### Bu Görevin Girdisi
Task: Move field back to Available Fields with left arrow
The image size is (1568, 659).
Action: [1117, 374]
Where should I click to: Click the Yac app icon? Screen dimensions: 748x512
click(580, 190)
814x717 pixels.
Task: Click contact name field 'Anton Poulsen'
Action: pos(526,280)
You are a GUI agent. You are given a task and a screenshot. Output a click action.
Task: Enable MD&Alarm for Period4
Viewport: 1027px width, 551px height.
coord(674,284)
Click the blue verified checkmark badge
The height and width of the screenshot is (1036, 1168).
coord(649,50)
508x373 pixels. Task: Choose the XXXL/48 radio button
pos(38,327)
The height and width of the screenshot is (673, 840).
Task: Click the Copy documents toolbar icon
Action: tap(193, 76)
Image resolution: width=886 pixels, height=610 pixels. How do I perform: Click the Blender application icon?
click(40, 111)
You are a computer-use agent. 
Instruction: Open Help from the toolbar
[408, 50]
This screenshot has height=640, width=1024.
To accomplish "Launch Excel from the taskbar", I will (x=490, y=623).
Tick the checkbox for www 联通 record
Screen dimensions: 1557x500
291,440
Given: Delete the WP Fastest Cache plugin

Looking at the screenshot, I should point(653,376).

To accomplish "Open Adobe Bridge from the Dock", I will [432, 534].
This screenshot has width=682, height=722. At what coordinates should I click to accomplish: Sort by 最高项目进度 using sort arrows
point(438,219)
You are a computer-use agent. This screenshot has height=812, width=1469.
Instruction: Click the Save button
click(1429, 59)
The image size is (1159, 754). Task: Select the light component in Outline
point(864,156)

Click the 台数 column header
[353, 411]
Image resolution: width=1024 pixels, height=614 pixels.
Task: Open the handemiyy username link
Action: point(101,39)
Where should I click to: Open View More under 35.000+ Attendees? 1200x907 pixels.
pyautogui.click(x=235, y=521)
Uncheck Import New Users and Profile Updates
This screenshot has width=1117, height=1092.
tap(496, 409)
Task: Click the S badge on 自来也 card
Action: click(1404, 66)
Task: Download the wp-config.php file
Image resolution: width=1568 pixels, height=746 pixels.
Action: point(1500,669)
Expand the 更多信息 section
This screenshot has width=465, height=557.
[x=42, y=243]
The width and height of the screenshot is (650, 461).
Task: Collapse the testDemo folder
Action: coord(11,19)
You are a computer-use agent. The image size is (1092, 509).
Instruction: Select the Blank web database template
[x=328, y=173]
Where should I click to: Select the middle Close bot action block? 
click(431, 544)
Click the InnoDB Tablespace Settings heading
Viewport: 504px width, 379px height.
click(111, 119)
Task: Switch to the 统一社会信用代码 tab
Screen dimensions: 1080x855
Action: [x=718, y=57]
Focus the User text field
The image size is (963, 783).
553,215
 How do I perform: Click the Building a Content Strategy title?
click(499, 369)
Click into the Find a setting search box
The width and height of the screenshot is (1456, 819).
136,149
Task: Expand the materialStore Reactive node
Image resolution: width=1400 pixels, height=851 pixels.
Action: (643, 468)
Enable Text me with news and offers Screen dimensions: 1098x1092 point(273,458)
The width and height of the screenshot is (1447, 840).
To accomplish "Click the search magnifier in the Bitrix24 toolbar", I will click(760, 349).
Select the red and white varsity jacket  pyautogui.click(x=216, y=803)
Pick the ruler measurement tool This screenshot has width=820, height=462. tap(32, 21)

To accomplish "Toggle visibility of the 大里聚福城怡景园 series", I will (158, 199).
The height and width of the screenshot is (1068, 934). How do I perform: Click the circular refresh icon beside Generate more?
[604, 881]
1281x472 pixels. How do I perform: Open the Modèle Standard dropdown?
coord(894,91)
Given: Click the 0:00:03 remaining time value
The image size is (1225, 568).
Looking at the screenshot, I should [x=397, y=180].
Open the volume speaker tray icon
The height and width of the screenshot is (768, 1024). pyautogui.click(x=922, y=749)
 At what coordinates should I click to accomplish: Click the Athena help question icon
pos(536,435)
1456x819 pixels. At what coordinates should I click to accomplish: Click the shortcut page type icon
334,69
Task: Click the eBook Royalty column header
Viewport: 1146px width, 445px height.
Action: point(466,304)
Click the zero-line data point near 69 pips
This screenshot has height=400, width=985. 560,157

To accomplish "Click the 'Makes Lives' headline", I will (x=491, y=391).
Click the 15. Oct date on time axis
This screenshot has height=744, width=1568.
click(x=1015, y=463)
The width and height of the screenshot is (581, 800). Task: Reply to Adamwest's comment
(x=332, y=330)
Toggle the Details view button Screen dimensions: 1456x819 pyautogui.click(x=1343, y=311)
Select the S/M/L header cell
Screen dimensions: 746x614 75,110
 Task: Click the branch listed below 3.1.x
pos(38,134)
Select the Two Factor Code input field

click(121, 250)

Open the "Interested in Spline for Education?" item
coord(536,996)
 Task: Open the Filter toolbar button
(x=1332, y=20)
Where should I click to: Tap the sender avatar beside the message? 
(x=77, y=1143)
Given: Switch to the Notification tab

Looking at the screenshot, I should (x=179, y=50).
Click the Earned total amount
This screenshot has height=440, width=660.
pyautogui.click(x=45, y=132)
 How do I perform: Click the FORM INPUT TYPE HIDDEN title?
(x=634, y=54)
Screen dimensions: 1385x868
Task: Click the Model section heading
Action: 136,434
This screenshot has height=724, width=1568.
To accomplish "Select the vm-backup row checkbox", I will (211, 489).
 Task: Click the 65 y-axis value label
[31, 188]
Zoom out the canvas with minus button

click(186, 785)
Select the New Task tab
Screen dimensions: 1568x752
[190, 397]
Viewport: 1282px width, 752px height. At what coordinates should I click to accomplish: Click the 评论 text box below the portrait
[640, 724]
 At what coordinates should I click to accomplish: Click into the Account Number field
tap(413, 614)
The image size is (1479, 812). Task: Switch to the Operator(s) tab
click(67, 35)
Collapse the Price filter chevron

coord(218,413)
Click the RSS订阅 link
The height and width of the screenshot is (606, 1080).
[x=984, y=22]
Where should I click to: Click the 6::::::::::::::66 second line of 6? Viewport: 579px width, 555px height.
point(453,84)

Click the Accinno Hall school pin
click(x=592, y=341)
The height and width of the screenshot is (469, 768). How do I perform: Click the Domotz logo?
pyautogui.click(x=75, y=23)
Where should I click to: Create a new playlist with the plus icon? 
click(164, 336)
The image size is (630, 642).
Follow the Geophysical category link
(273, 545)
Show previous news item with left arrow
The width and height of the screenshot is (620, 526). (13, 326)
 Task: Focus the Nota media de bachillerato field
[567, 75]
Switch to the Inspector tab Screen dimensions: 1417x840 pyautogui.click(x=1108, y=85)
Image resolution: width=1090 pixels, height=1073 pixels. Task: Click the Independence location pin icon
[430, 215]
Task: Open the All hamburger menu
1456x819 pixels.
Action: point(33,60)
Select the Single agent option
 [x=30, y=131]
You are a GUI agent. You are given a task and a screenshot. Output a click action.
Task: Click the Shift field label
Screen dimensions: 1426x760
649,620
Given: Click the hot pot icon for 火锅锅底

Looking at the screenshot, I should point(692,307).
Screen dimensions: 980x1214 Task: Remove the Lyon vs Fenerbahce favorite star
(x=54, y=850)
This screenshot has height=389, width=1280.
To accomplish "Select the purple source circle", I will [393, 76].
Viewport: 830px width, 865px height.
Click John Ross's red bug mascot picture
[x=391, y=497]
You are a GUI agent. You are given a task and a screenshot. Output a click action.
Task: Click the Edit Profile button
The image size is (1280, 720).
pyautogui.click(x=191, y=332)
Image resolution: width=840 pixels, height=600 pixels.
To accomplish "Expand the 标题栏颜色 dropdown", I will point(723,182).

### Verilen Alıştırma
Yukarıdaki kayıtların hepsini hiçbir şeyi değiştirmeden, satır satır aynen yeniden yazın.

### Tamamlanmış Alıştırma
Task: Move field back to Available Fields with left arrow
The image size is (1568, 659).
Action: [1117, 374]
Where should I click to: Click the Yac app icon? Screen dimensions: 748x512
click(580, 190)
814x717 pixels.
Task: Click contact name field 'Anton Poulsen'
Action: pos(526,280)
You are a GUI agent. You are given a task and a screenshot. Output a click action.
Task: Enable MD&Alarm for Period4
Viewport: 1027px width, 551px height.
coord(674,284)
Click the blue verified checkmark badge
The height and width of the screenshot is (1036, 1168).
coord(649,50)
508x373 pixels. Task: Choose the XXXL/48 radio button
pos(38,327)
The height and width of the screenshot is (673, 840).
Task: Click the Copy documents toolbar icon
Action: tap(193, 76)
Image resolution: width=886 pixels, height=610 pixels. How do I perform: Click the Blender application icon?
click(40, 111)
You are a computer-use agent. 
Instruction: Open Help from the toolbar
[408, 50]
This screenshot has height=640, width=1024.
To accomplish "Launch Excel from the taskbar", I will (x=490, y=623).
Tick the checkbox for www 联通 record
Screen dimensions: 1557x500
291,440
Given: Delete the WP Fastest Cache plugin

Looking at the screenshot, I should point(653,376).

To accomplish "Open Adobe Bridge from the Dock", I will [432, 534].
This screenshot has width=682, height=722. At what coordinates should I click to accomplish: Sort by 最高项目进度 using sort arrows
point(438,219)
You are a computer-use agent. This screenshot has height=812, width=1469.
Instruction: Click the Save button
click(1429, 59)
The image size is (1159, 754). Task: Select the light component in Outline
point(864,156)

Click the 台数 column header
[353, 411]
Image resolution: width=1024 pixels, height=614 pixels.
Task: Open the handemiyy username link
Action: point(101,39)
Where should I click to: Open View More under 35.000+ Attendees? 1200x907 pixels.
pyautogui.click(x=235, y=521)
Uncheck Import New Users and Profile Updates
This screenshot has width=1117, height=1092.
tap(496, 409)
Task: Click the S badge on 自来也 card
Action: click(1404, 66)
Task: Download the wp-config.php file
Image resolution: width=1568 pixels, height=746 pixels.
Action: point(1500,669)
Expand the 更多信息 section
This screenshot has width=465, height=557.
[x=42, y=243]
The width and height of the screenshot is (650, 461).
Task: Collapse the testDemo folder
Action: coord(11,19)
You are a computer-use agent. The image size is (1092, 509).
Instruction: Select the Blank web database template
[x=328, y=173]
Where should I click to: Select the middle Close bot action block? 
click(431, 544)
Click the InnoDB Tablespace Settings heading
Viewport: 504px width, 379px height.
click(111, 119)
Task: Switch to the 统一社会信用代码 tab
Screen dimensions: 1080x855
Action: [x=718, y=57]
Focus the User text field
The image size is (963, 783).
553,215
 How do I perform: Click the Building a Content Strategy title?
click(499, 369)
Click into the Find a setting search box
The width and height of the screenshot is (1456, 819).
136,149
Task: Expand the materialStore Reactive node
Image resolution: width=1400 pixels, height=851 pixels.
Action: (643, 468)
Enable Text me with news and offers Screen dimensions: 1098x1092 point(273,458)
The width and height of the screenshot is (1447, 840).
To accomplish "Click the search magnifier in the Bitrix24 toolbar", I will click(760, 349).
Select the red and white varsity jacket  pyautogui.click(x=216, y=803)
Pick the ruler measurement tool This screenshot has width=820, height=462. tap(32, 21)

To accomplish "Toggle visibility of the 大里聚福城怡景园 series", I will (158, 199).
The height and width of the screenshot is (1068, 934). How do I perform: Click the circular refresh icon beside Generate more?
[604, 881]
1281x472 pixels. How do I perform: Open the Modèle Standard dropdown?
coord(894,91)
Given: Click the 0:00:03 remaining time value
The image size is (1225, 568).
Looking at the screenshot, I should [x=397, y=180].
Open the volume speaker tray icon
The height and width of the screenshot is (768, 1024). pyautogui.click(x=922, y=749)
 At what coordinates should I click to accomplish: Click the Athena help question icon
pos(536,435)
1456x819 pixels. At what coordinates should I click to accomplish: Click the shortcut page type icon
334,69
Task: Click the eBook Royalty column header
Viewport: 1146px width, 445px height.
Action: point(466,304)
Click the zero-line data point near 69 pips
This screenshot has height=400, width=985. 560,157

To accomplish "Click the 'Makes Lives' headline", I will (x=491, y=391).
Click the 15. Oct date on time axis
This screenshot has height=744, width=1568.
click(x=1015, y=463)
The width and height of the screenshot is (581, 800). Task: Reply to Adamwest's comment
(x=332, y=330)
Toggle the Details view button Screen dimensions: 1456x819 pyautogui.click(x=1343, y=311)
Select the S/M/L header cell
Screen dimensions: 746x614 75,110
 Task: Click the branch listed below 3.1.x
pos(38,134)
Select the Two Factor Code input field

click(121, 250)

Open the "Interested in Spline for Education?" item
coord(536,996)
 Task: Open the Filter toolbar button
(x=1332, y=20)
Where should I click to: Tap the sender avatar beside the message? 
(x=77, y=1143)
Given: Switch to the Notification tab

Looking at the screenshot, I should (x=179, y=50).
Click the Earned total amount
This screenshot has height=440, width=660.
pyautogui.click(x=45, y=132)
 How do I perform: Click the FORM INPUT TYPE HIDDEN title?
(x=634, y=54)
Screen dimensions: 1385x868
Task: Click the Model section heading
Action: 136,434
This screenshot has height=724, width=1568.
To accomplish "Select the vm-backup row checkbox", I will (211, 489).
 Task: Click the 65 y-axis value label
[31, 188]
Zoom out the canvas with minus button

click(186, 785)
Select the New Task tab
Screen dimensions: 1568x752
[190, 397]
Viewport: 1282px width, 752px height. At what coordinates should I click to accomplish: Click the 评论 text box below the portrait
[640, 724]
 At what coordinates should I click to accomplish: Click into the Account Number field
tap(413, 614)
The image size is (1479, 812). Task: Switch to the Operator(s) tab
click(67, 35)
Collapse the Price filter chevron

coord(218,413)
Click the RSS订阅 link
The height and width of the screenshot is (606, 1080).
[x=984, y=22]
Where should I click to: Click the 6::::::::::::::66 second line of 6? Viewport: 579px width, 555px height.
point(453,84)

Click the Accinno Hall school pin
click(x=592, y=341)
The height and width of the screenshot is (469, 768). How do I perform: Click the Domotz logo?
pyautogui.click(x=75, y=23)
Where should I click to: Create a new playlist with the plus icon? 
click(164, 336)
The image size is (630, 642).
Follow the Geophysical category link
(273, 545)
Show previous news item with left arrow
The width and height of the screenshot is (620, 526). (13, 326)
 Task: Focus the Nota media de bachillerato field
[567, 75]
Switch to the Inspector tab Screen dimensions: 1417x840 pyautogui.click(x=1108, y=85)
Image resolution: width=1090 pixels, height=1073 pixels. Task: Click the Independence location pin icon
[430, 215]
Task: Open the All hamburger menu
1456x819 pixels.
Action: point(33,60)
Select the Single agent option
 [x=30, y=131]
You are a GUI agent. You are given a task and a screenshot. Output a click action.
Task: Click the Shift field label
Screen dimensions: 1426x760
649,620
Given: Click the hot pot icon for 火锅锅底

Looking at the screenshot, I should point(692,307).
Screen dimensions: 980x1214 Task: Remove the Lyon vs Fenerbahce favorite star
(x=54, y=850)
This screenshot has height=389, width=1280.
To accomplish "Select the purple source circle", I will [393, 76].
Viewport: 830px width, 865px height.
Click John Ross's red bug mascot picture
[x=391, y=497]
You are a GUI agent. You are given a task and a screenshot. Output a click action.
Task: Click the Edit Profile button
The image size is (1280, 720).
pyautogui.click(x=191, y=332)
Image resolution: width=840 pixels, height=600 pixels.
To accomplish "Expand the 标题栏颜色 dropdown", I will point(723,182).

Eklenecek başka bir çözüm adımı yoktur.